The Court concluded that Reeves could pursue her sexual harassment claim because the alleged conduct was "based on" sex:

The language in the CHRW office included the "sex specific" words "bitch," "whore," and "c**t" that ... may be more degrading to women than men. The subject matter of the conversations and jokes that allegedly permeated the office on a daily basis included male and female sexual anatomy, masturbation, and female pornography, all of which was discussed in a manner that was similarly more degrading to women than men. The radio programming that Reeves claims was also similar.
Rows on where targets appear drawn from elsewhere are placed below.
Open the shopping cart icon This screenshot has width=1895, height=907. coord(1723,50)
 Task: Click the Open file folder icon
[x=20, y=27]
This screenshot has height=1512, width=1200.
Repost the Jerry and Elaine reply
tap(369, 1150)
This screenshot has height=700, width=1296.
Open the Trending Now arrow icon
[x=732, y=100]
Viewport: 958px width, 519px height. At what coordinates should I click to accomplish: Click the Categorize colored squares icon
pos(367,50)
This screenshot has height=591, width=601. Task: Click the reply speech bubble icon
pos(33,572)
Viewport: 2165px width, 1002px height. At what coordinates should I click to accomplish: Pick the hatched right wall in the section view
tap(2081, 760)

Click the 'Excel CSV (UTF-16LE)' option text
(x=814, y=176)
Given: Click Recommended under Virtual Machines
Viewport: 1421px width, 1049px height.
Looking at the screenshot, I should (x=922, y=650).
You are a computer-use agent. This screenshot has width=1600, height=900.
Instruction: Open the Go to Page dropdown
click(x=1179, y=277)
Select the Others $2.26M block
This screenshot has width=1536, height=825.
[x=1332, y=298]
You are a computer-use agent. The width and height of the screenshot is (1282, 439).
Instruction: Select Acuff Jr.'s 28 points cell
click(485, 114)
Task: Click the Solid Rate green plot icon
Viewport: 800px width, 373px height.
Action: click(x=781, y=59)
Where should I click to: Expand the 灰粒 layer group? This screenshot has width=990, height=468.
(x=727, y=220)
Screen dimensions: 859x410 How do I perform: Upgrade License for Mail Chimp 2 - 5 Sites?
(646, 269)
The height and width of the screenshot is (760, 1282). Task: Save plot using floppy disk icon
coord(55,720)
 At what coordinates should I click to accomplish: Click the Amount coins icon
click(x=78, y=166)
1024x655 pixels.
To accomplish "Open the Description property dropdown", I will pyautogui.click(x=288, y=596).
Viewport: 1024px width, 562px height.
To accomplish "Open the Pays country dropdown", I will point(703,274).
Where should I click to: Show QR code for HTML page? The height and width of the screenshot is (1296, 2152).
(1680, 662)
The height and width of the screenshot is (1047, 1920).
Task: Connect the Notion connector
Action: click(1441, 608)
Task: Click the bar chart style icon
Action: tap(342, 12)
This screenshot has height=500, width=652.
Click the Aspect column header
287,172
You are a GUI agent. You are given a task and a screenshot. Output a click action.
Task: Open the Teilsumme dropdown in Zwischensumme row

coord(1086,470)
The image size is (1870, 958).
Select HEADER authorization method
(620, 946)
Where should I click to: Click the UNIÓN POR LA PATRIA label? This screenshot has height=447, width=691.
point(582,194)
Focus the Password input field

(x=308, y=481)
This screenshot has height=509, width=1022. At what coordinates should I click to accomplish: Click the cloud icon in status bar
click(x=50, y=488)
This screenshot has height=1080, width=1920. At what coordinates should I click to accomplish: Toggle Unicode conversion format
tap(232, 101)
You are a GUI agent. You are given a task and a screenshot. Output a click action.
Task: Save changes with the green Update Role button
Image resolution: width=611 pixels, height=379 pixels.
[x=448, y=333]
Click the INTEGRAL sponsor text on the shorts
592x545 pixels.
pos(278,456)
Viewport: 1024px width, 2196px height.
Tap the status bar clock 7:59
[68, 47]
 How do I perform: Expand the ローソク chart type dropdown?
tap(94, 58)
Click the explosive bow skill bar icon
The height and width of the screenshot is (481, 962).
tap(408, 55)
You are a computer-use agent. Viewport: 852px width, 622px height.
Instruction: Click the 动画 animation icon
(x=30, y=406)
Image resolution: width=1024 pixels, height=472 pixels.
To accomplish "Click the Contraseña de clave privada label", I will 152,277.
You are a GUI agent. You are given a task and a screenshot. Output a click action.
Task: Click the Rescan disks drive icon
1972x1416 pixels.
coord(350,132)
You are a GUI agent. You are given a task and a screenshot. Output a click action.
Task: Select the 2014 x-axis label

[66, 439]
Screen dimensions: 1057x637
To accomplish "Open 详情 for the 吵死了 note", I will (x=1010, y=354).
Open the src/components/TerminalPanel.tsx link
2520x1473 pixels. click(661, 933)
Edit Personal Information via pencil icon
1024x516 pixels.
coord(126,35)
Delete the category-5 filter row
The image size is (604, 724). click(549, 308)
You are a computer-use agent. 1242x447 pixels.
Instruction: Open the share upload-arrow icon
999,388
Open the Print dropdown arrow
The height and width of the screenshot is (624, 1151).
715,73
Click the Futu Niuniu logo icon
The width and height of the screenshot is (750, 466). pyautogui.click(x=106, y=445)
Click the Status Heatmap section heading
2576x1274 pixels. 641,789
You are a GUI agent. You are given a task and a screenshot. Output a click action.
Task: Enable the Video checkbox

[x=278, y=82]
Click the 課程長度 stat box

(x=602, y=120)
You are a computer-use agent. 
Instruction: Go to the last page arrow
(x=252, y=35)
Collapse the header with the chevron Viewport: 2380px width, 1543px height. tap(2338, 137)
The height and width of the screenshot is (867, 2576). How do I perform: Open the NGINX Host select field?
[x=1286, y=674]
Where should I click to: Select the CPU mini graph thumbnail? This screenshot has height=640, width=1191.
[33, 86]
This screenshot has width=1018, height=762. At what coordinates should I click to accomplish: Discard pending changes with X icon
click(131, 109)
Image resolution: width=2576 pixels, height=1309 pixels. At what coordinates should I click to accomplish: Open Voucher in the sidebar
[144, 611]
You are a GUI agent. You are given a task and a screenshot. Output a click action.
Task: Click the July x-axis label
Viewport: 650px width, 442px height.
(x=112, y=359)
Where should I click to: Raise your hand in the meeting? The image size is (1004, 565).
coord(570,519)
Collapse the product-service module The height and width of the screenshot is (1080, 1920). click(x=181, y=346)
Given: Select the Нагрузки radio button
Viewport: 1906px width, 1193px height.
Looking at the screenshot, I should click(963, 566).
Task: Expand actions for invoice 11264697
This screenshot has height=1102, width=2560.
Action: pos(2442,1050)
Therefore, even if such language was used indiscriminately in the office such that men and women were equally exposed to the language, the language had a discriminatory effect on Reeves because of its degrading nature.

Thus, the Court was not persuaded that Reeves's equal exposure to the offensive conduct mitigated against a finding of a hostile environment. It concluded that the conduct was "based on" sex because the sex specific words "may be more degrading to women than men."

This holding may take sexual harassment law in a new direction. Indeed, in the 6th Circuit (which includes Ohio), "based on sex" has an entirely different meaning. According to Williams v. GMC:

[H]arassing behavior that is not sexually explicit but is directed at women and motivated by discriminatory animus against women satisfies the "based on sex" requirement. ... The conduct underlying a sexual harassment claim need not be overtly sexual in nature. Any unequal treatment of an employee that would not occur but for the employee's gender may, if sufficiently severe or pervasive ... constitute a hostile environment in violation of Title VII. The myriad instances in which Williams was ostracized, when others were not, combined with the gender-specific epithets used, such as "slut" and "f***ing women," create an inference, sufficient to survive summary judgment, that her gender was the motivating impulse for her co-workers' behavior.

The key difference between Reeves and Williams is that in Williams, the plaintiff claimed that she was specifically ostracized on account of her gender, and used the use of gender-specific epithets in the workplace as evidence of the sex-based animus. In Reeves, there was no claim of ostracism, and the only evidence of unlawful conduct was the epithets to which all employees, male and female, were exposed.

Reeves also bases its decision on a degree of sexual relativism. In other words, even though the conduct was not directed at Reeves, or even women in general, it was nevertheless "based on" sex because women, as the gentler gender, would be more prone to be offended by such conduct. Such a rule will require employers to act as morality police to protect the fairer sex from any exposure to words that might offend their delicate nature. I have no doubt that the woman noted in the Reeves decision who was directly called a "c**t" has a viable sexual harassment claim. I have grave concerns, though, whether Ms. Reeves should enjoy the same right.